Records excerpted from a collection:
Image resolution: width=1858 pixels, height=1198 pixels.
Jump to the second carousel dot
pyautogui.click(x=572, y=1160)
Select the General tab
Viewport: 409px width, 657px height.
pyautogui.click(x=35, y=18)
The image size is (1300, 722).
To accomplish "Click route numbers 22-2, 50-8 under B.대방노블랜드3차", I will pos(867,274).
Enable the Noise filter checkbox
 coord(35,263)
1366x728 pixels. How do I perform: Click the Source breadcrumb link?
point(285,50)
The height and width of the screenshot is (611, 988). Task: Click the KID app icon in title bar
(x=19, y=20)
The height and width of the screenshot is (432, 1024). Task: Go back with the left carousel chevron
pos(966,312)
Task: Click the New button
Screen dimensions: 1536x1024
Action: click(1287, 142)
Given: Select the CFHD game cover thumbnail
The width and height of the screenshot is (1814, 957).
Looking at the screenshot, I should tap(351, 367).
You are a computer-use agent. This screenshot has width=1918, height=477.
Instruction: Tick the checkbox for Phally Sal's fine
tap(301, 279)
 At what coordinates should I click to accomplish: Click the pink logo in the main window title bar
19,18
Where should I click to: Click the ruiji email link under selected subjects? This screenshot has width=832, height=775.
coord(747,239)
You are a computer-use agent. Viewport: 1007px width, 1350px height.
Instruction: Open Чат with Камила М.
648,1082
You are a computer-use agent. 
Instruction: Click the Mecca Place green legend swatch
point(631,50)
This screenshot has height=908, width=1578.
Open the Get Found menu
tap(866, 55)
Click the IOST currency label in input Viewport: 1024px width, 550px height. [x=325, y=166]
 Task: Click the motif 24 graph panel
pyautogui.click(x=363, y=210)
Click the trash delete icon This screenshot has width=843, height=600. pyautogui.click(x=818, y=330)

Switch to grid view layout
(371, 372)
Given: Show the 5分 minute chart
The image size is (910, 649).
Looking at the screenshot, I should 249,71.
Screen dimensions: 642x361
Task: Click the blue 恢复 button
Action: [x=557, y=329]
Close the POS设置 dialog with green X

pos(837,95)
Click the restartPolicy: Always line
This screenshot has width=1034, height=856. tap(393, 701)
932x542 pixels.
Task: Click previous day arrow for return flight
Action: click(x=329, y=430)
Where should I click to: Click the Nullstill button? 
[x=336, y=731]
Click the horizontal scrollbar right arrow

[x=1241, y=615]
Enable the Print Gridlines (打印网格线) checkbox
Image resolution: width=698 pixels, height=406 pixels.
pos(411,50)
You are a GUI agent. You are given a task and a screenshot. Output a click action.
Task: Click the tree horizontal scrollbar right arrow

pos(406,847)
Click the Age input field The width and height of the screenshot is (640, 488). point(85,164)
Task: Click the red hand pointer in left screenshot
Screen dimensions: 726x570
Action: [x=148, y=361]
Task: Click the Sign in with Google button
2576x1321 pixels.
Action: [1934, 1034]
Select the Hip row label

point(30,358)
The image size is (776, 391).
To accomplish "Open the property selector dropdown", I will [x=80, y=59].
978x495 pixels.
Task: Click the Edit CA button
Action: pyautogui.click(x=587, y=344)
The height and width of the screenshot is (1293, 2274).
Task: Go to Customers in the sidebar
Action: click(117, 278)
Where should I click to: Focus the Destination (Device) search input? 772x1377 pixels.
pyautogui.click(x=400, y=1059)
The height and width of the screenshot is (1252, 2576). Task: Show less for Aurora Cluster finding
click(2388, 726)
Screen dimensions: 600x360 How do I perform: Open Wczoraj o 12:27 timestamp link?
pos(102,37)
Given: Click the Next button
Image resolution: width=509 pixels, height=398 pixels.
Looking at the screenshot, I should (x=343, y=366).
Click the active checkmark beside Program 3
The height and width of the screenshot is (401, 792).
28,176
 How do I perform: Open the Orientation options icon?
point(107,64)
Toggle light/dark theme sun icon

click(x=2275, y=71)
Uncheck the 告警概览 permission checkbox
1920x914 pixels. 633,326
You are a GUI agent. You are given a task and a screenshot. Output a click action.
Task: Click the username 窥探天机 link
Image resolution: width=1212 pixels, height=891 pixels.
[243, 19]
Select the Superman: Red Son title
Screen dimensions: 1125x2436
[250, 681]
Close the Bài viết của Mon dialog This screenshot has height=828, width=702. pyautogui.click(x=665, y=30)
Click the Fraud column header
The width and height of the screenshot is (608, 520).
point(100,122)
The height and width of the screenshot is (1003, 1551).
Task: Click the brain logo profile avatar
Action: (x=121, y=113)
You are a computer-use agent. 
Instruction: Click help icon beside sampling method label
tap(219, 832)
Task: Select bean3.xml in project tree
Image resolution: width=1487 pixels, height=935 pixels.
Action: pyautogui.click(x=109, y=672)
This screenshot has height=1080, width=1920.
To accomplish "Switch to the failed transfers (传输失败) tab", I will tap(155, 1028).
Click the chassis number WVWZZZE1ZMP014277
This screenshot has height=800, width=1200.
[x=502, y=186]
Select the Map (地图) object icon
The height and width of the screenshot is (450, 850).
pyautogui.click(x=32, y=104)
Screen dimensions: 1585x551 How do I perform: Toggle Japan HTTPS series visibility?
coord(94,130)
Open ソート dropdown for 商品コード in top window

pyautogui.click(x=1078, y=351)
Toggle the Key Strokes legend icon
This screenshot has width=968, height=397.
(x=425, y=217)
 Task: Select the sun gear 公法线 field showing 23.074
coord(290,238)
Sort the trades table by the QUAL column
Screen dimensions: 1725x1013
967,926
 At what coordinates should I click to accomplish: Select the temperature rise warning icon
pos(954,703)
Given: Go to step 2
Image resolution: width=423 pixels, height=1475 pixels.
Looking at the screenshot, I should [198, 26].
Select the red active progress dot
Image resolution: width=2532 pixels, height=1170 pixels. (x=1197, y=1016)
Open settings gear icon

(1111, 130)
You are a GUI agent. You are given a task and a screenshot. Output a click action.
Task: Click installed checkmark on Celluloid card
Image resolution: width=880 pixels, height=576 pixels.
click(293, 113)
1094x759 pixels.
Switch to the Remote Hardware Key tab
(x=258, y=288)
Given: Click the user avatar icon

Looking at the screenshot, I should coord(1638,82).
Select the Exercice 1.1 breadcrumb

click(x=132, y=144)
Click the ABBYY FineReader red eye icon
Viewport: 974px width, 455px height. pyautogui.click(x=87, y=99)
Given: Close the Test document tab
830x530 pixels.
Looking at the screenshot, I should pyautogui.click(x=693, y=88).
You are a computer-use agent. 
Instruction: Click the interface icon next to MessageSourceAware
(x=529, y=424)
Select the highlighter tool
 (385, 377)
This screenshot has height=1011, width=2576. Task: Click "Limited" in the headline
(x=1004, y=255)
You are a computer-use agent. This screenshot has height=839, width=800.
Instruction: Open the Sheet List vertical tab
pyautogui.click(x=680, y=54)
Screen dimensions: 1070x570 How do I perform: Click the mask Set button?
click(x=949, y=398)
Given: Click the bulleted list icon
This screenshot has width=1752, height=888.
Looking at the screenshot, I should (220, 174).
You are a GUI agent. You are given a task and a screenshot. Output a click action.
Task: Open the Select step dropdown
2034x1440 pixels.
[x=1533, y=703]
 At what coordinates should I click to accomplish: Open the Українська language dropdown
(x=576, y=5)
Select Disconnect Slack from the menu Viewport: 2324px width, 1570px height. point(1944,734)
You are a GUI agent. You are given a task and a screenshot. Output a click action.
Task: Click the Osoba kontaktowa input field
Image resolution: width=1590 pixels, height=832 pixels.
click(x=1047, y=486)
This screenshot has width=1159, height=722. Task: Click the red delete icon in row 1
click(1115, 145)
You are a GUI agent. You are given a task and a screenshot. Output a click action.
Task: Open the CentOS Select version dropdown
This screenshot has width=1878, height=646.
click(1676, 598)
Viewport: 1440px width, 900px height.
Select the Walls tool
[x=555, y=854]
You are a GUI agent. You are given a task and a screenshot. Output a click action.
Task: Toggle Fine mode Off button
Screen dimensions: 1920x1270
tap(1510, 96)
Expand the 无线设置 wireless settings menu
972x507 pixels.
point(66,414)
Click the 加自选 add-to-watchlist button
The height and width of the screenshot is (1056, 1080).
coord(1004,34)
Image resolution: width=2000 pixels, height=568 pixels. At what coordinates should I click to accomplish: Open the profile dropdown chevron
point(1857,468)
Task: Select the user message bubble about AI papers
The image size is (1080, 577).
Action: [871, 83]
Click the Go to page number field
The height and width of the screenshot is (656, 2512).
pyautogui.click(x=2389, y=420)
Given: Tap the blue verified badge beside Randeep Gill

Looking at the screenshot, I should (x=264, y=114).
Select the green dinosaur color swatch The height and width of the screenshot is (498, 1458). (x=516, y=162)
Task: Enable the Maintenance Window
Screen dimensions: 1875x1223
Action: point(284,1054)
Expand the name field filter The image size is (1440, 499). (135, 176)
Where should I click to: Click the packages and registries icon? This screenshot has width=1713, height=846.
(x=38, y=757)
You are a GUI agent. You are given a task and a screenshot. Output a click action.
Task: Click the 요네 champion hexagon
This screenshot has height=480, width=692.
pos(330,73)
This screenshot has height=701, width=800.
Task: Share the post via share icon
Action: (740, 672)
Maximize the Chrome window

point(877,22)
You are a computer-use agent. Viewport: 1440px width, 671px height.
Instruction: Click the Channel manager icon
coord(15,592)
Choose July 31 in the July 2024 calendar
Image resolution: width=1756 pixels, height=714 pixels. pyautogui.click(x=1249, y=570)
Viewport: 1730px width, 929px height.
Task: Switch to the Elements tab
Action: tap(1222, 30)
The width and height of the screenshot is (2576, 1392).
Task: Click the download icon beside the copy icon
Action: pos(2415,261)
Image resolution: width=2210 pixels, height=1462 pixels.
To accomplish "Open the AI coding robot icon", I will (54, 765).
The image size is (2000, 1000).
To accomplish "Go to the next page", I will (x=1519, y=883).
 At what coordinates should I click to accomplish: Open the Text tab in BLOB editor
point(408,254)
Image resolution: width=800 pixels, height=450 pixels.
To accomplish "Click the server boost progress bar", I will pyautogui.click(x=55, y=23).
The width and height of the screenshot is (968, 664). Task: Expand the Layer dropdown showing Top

## PROBLEM REQUIREMENTS
Copy these lines of the data verbatim, beginning with the line containing "The height and width of the screenshot is (432, 1024)." and ending after the line containing "[x=336, y=731]".

## COMPLETE OUTPUT
The height and width of the screenshot is (432, 1024). Task: Go back with the left carousel chevron
pos(966,312)
Task: Click the New button
Screen dimensions: 1536x1024
Action: click(1287, 142)
Given: Select the CFHD game cover thumbnail
The width and height of the screenshot is (1814, 957).
Looking at the screenshot, I should tap(351, 367).
You are a computer-use agent. This screenshot has width=1918, height=477.
Instruction: Tick the checkbox for Phally Sal's fine
tap(301, 279)
 At what coordinates should I click to accomplish: Click the pink logo in the main window title bar
19,18
Where should I click to: Click the ruiji email link under selected subjects? This screenshot has width=832, height=775.
coord(747,239)
You are a computer-use agent. Viewport: 1007px width, 1350px height.
Instruction: Open Чат with Камила М.
648,1082
You are a computer-use agent. 
Instruction: Click the Mecca Place green legend swatch
point(631,50)
This screenshot has height=908, width=1578.
Open the Get Found menu
tap(866, 55)
Click the IOST currency label in input Viewport: 1024px width, 550px height. [x=325, y=166]
 Task: Click the motif 24 graph panel
pyautogui.click(x=363, y=210)
Click the trash delete icon This screenshot has width=843, height=600. pyautogui.click(x=818, y=330)

Switch to grid view layout
(371, 372)
Given: Show the 5分 minute chart
The image size is (910, 649).
Looking at the screenshot, I should 249,71.
Screen dimensions: 642x361
Task: Click the blue 恢复 button
Action: [x=557, y=329]
Close the POS设置 dialog with green X

pos(837,95)
Click the restartPolicy: Always line
This screenshot has width=1034, height=856. tap(393, 701)
932x542 pixels.
Task: Click previous day arrow for return flight
Action: click(x=329, y=430)
Where should I click to: Click the Nullstill button? 
[x=336, y=731]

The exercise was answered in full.